I drove it for a year with a slightly blowing head gasket (over-pressurised cooling system and a several pints a week thirst) making weekly trips from Leeds to Reading and back on the M way at a fair pace, and it ran well. A year or so later, I went to start it after it had spent a fortnight sitting on my parents' lawn, whilst I was catching some rays in the med, and it whirred and promptly ate the cambelt. I eventually fished out 18 teeth from the bottom of the belt casing! An oversight, the original belt was not in best shape (90K +), yet looked great a year earlier when replacing the head gasket. Backing and spine still looked ok, but the rubber on the inside and teeth were well gone. Took quite a while to raise it enough to get the osf wheel off (it had bottomed out on the exhaust pipe on their (lumpy) back lawn so I couldn't push it or even get a jack under!). Took about the same amount of time again to change the belt.

I put 20 quid of juice in and it probably doubles in value (at least) yet it has an unmarked and extremely comfortable interior with PAS, central locking, 4 (working) electric windows, 5 seatbelts, brakes that will put it on its nose (in a straight line), if you want it to, 30mpg round town AND it rattles less than the wife's 4 yo Xantia, in fact it doesn't rattle at all. Two of the tyres are the same ones I bought it with and their age is going to do for them before they wear out. It's the old mark I with PRN stalkless column, but proper dials. You feel like your in a classic sportscar with the semi-reclining driving position with the steering wheel between your knees.
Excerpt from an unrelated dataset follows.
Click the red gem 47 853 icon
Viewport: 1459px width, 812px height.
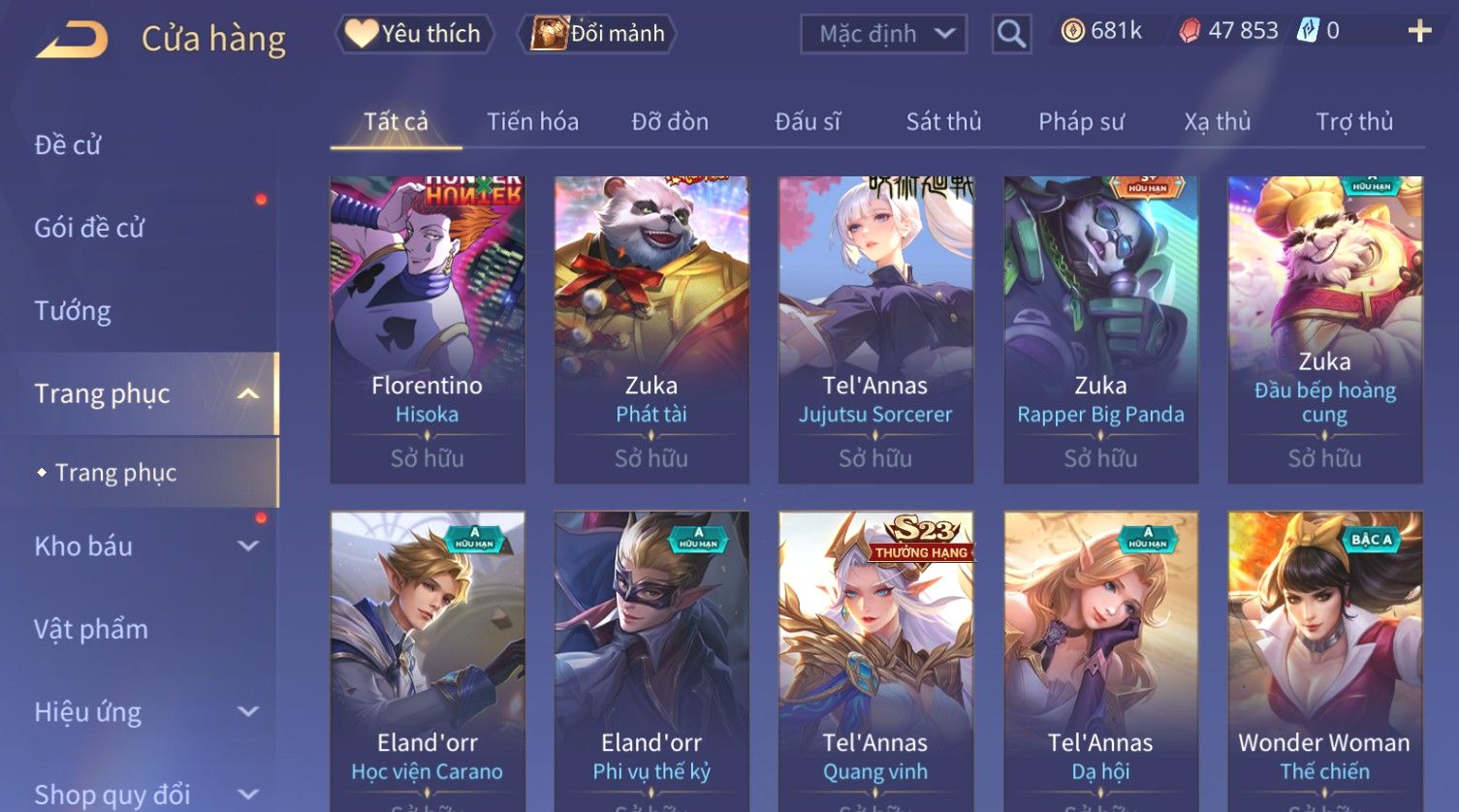(1189, 32)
The greatest downside I've found so far is finding information on parts etc. The Haynes BX manuals are hopelessly wrong in so many areas - the 2ed I bought just had different errors to my well thumbed 1st ed. I finally found the carb and engine details I wanted in a 305 manual!!! That, and all the b*st*rd sharp bits hidden amongst the pipes scattered throughout the engine bay. Pleasure and pain ;o).
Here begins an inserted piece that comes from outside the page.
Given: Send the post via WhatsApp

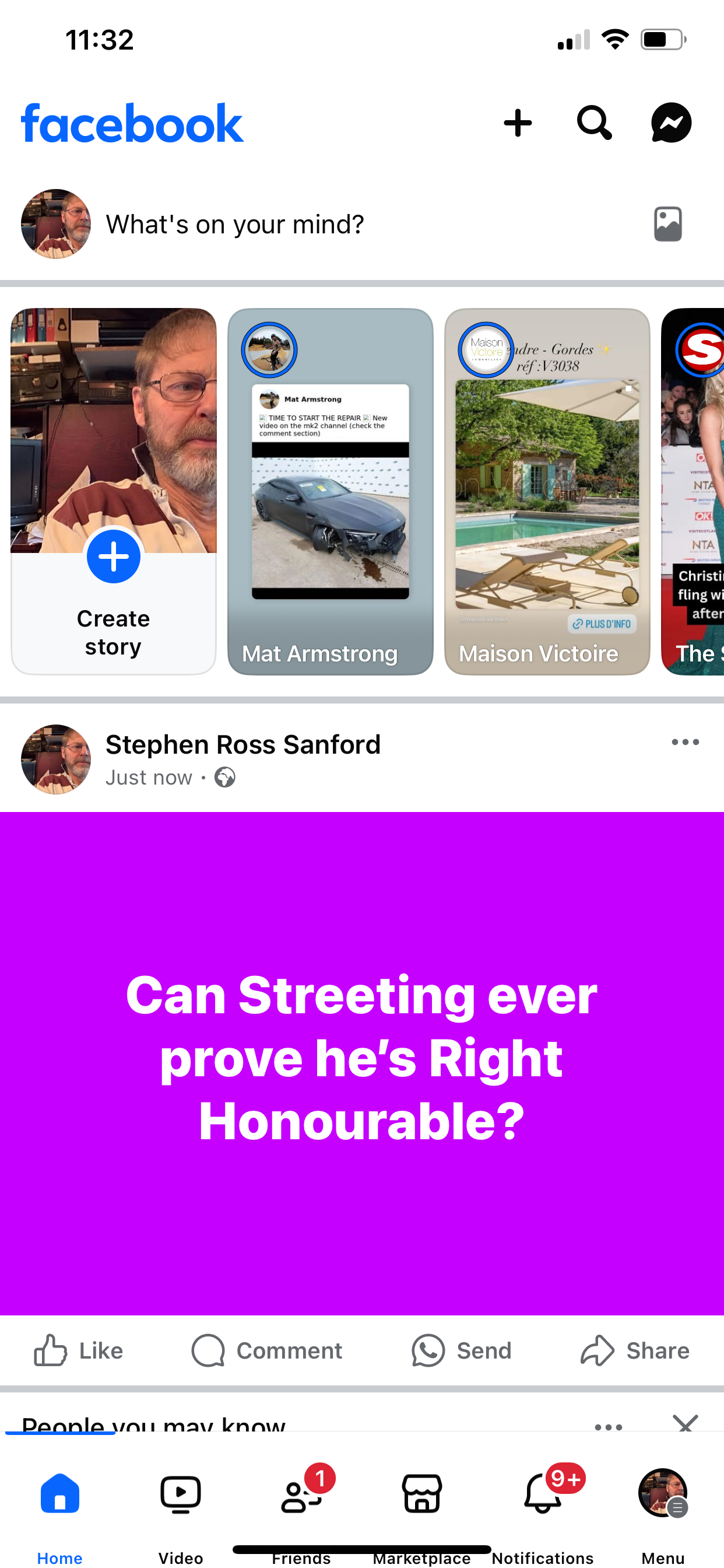Looking at the screenshot, I should 461,1350.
When it finally goes I'm going to have a hard job finding something as easy to look after and as fun to drive for b*gger-all cash. I rate the fun factor even higher than my late lamented '83 Alfa Sprint which dissolved before my very eyes in just 6 years from new.
Re: Citroen BX - Love/hate them, do tell. - Andrew Moorey (Tune-Up Ltd.)
I have a customer based near Gatwick who runs a guest house. The house is an old manor house at the bottom of a 1 mile rutted and holed track. He uses old CX and BX estates to collect and deliver guests. When I asked him why he runs such old dogs instead of smart new people carriers he said " I can pick up these old Citroens for peanuts, they have far more room than anything else on the road for luggage and it's cheaper than resurfacing the drive! I am inclined to agree with his methods as it takes a full 10 minutes for me in my van to get from the road to his house, he does it in two!
Thanks. - David Woollard
As this thread slips into forgotten history, much like the BX it concerns, I just wanted to say thanks for the interest and comments.
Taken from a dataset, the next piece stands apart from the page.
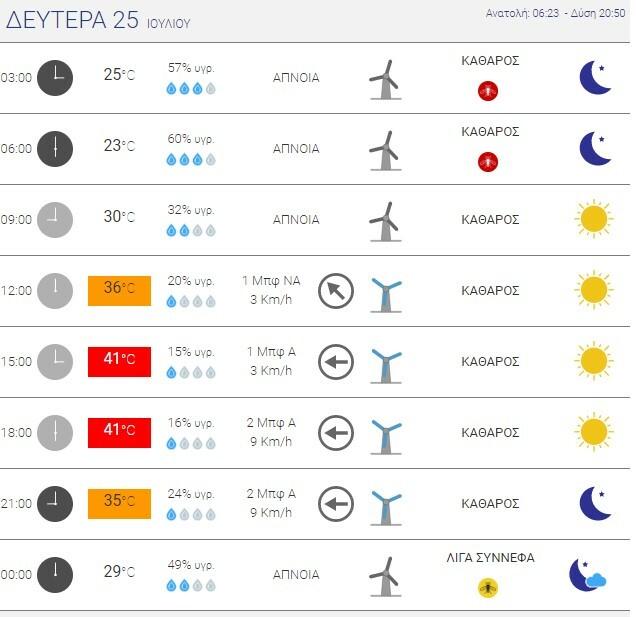Click the humidity droplets at 06:00

pos(191,159)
I was quite surprised that the BX is so well thought of by those who posted a reply. I would still like one contribution from someone who had a nightmare of a time with one, just for editorial balance.

I'll post a link to my site in a couple of weeks where you can read the collected thoughts as the Citroen Car Club members will see them.

Worth mentioning that I did ask Martyn for permission to collect this information from the HJ site.